Real life implications of deliberate practice:
Music: a pianist practicing a difficult passage repeatedly, focusing on timing and finger placement; they isolate challenging sections, practice at a slower tempo, and gradually increase the speed until mastery;
Athletics: a sprinter records themselves and analyzes the footage to refine their starting technique; they work on their form and mechanics with a coach, targeting incremental gains;
Writing: an author revises their drafts multiple times, concentrating on different aspects like dialogue, logical sequence, and pace; they seek critique from beta readers and editors and iterate based on the feedback as well;
Public speaking: a public speaker practices delivering speeches in front of smaller audiences to refine their tone, script, and clarity; they also record themselves speaking, analyze the playback, and make prompt adjustments to improve delivery;
Programming: a coder repeatedly solves algorithms or debugging challenges to engage their problem-solving skill; they may participate in coding competitions and pair programming to further hone their knowledge;
Entrepreneurship: a business owner analyzes failed marketing strategies and iterates their advertising approach; they conduct scrupulous testing for campaigns thereafter and refine based on objective performance metrics;
Education: a student uses flashcards to focus on weak topics and quizzes themselves repeatedly; they break subjects into smaller chunks, concentrate on lagging areas, and assess improvement by testing.
How you might employ deliberate practice as a thinking tool: (1) identify your weaknesses, pinpointing specific areas that require improvement rather than practicing what is already comfortable; (2) set a specific metric or objective you want to reach; (3) incorporate real-time feedback from mentors, teachers, coaches, guides, or tools like performance tracking apps and recordings; (4) concentrate on intensity, not duration, as a short and focused practice session outweighs a long and distracted one; (5) track progress in a journal or log to document headway you are making towards the specific metric or objective; (6) reassess regularly, adjusting your objectives when needed according to progress and changing needs.
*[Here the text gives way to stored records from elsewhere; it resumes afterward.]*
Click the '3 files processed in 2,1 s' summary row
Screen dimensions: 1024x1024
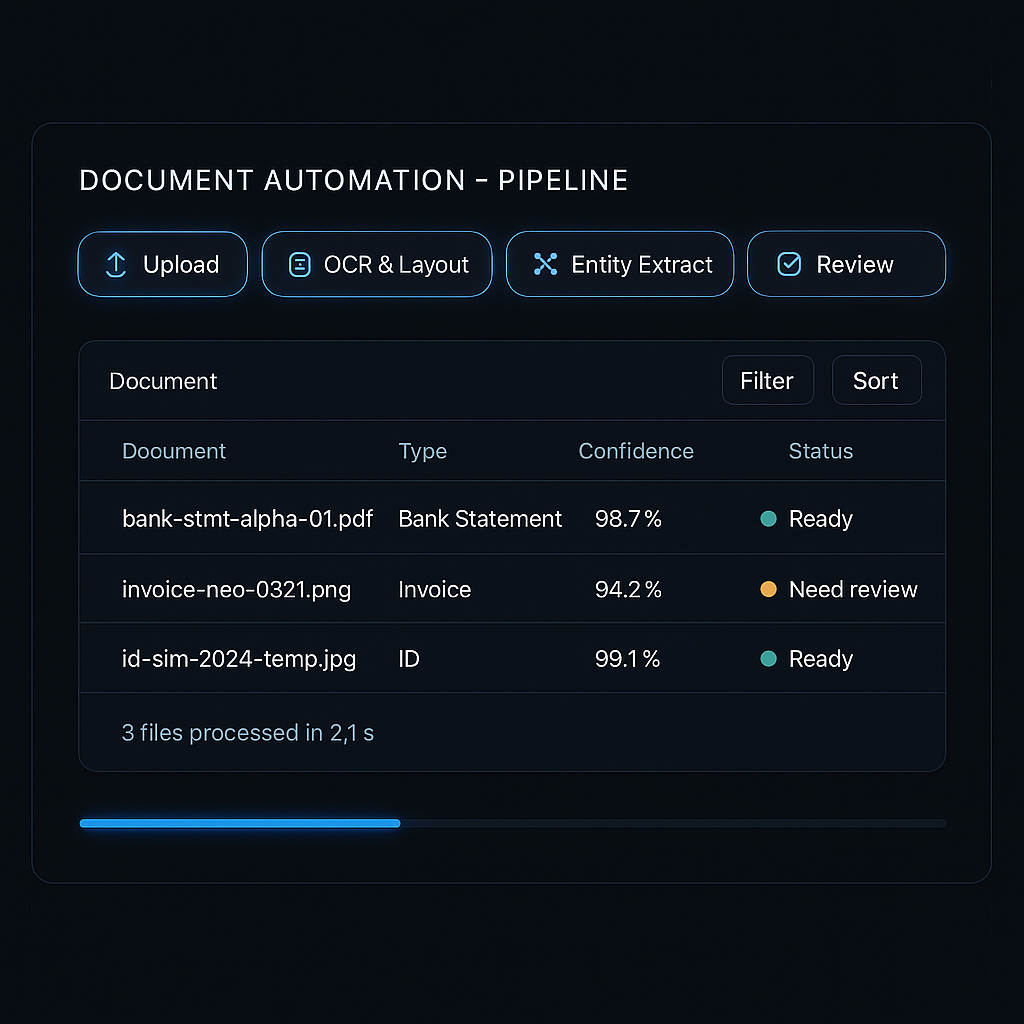(247, 733)
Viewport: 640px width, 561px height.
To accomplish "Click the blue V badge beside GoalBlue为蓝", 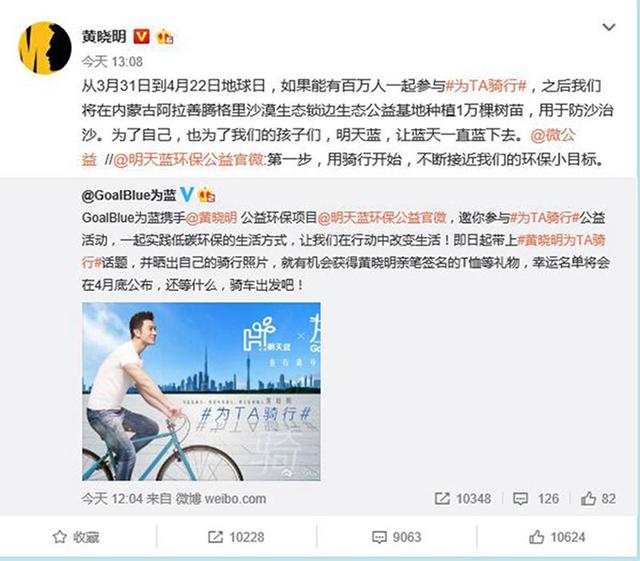I will pos(187,195).
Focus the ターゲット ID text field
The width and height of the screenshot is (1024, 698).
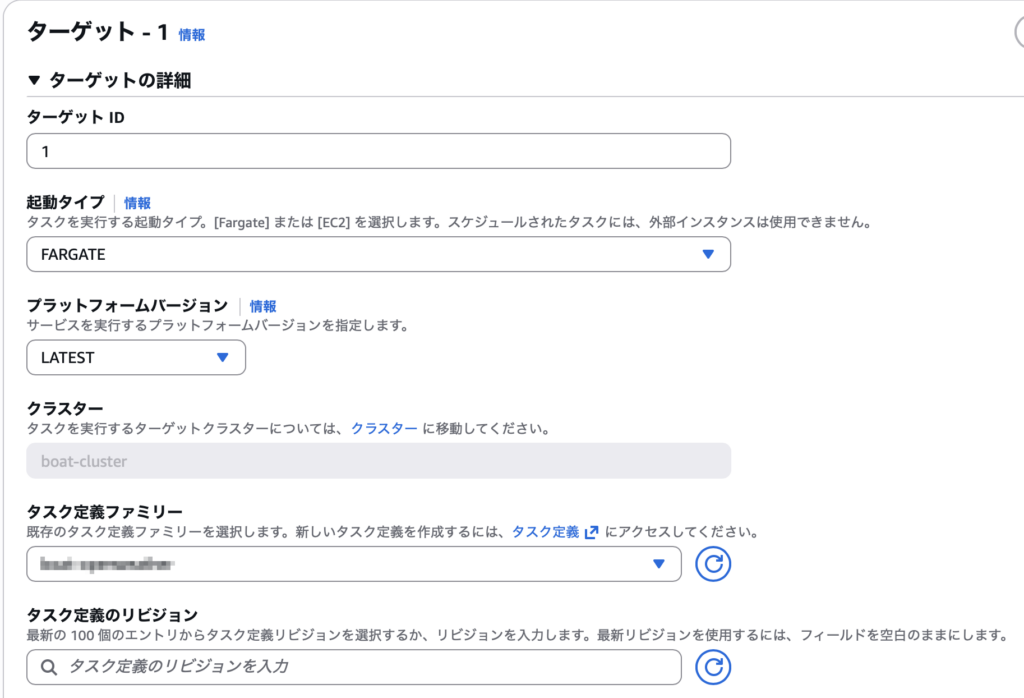pyautogui.click(x=378, y=151)
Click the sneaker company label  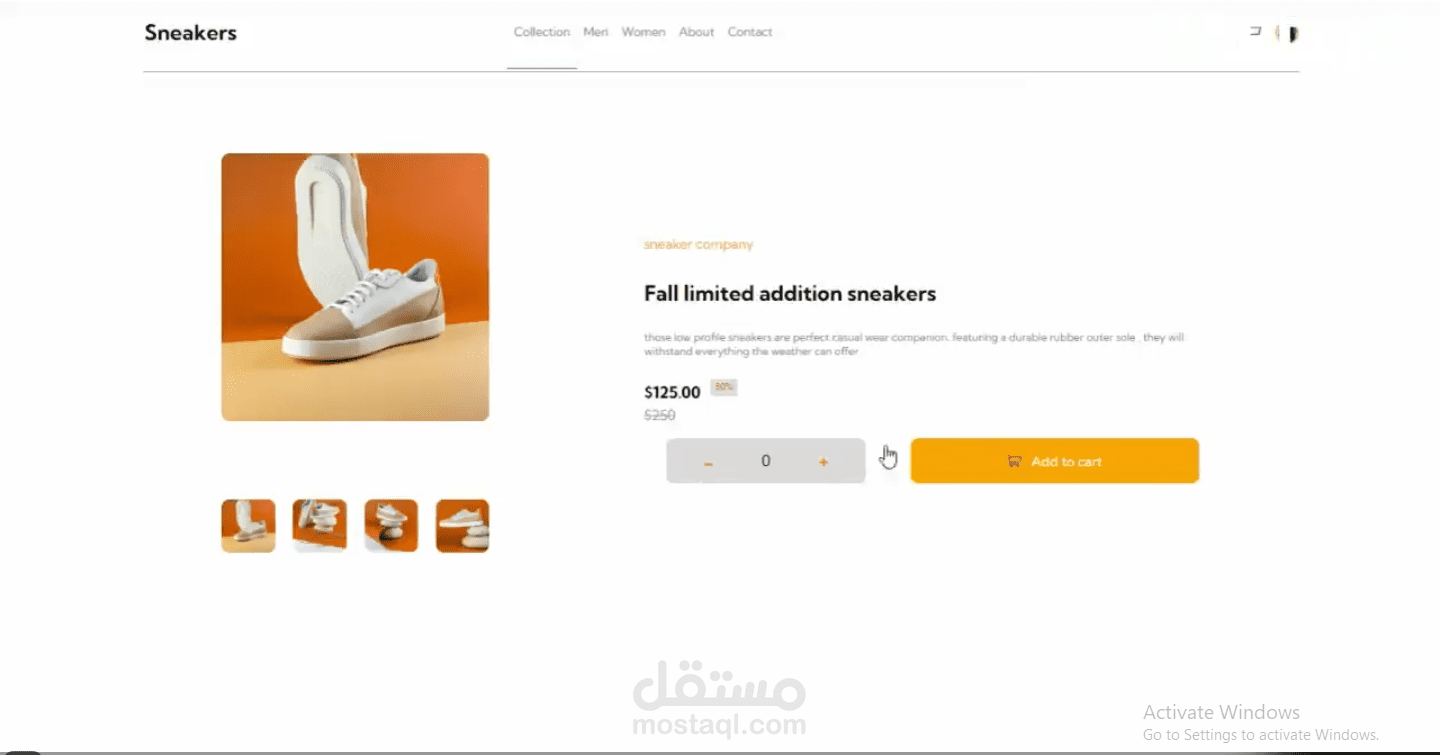pyautogui.click(x=698, y=245)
Thought-provoking insights. “Excellence is not a singular act but a habit. You are what you repeatedly do.” grandpa Aristotle highlights the role of consistent practice for mastery. “The difference between ordinary and extraordinary is that little extra.” is Jimmy Johnson reinforcing the power of deliberate practice beyond casual, mindless repetition. “Don’t practice until you get it right. Practice until you cannot get it wrong.” and “Practice doesn’t make perfect. Perfect practice makes perfect.” emphasize the importance of thorough, thoughtful repetition for expert-level performance and eventual mastery. While it demands effort and patience, the transformative power of deliberate practice is unparalleled. Apply it where you want to improve or where you have hit a plateau. Don’t forget: extraordinary outcomes require extraordinary actions.